How do you search for e-journal articles? More than half the faculty, postdocs, and other research and academic staff told us that they use library databases to search for e-journal articles, and almost the same number of faculty told us that they use Vera, the library’s gateway to electronic subscriptions.

In the 2011 Library Survey, we asked the MIT community to choose up to three options from a list of starting points for finding e-journal articles on a topic. The four options selected most often are shown below.

Four Most Selected Options for Starting a Search for Electronic Journal Articles on a Topic

Note: These are not rankings. These are the options that garnered the most responses from each respondent type. Each percentage is the total percentage of respondents who chose each of these options as one of their three places to begin a search for electronic journal articles on a topic. No prioritization was implied in the selection of the three options.

Why would experienced researchers like faculty include Vera in their searching repertoire?
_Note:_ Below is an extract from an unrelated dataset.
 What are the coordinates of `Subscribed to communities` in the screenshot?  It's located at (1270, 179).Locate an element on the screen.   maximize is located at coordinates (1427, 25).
  • Library databases—all of which can be accessed through Vera—generally offer information that is more consistently relevant and reliable (and may also be peer-reviewed).
  • Google is quite fast with a single search box, is well embedded in many browsers, and can do a general search across all disciplines at the same time. Often, however, the information found in library databases is not, or cannot be, indexed in Google.
  • Library databases on a subject are likely more in-depth, although they may not be quite as fast to search, and a single database generally does not cover all academic disciplines.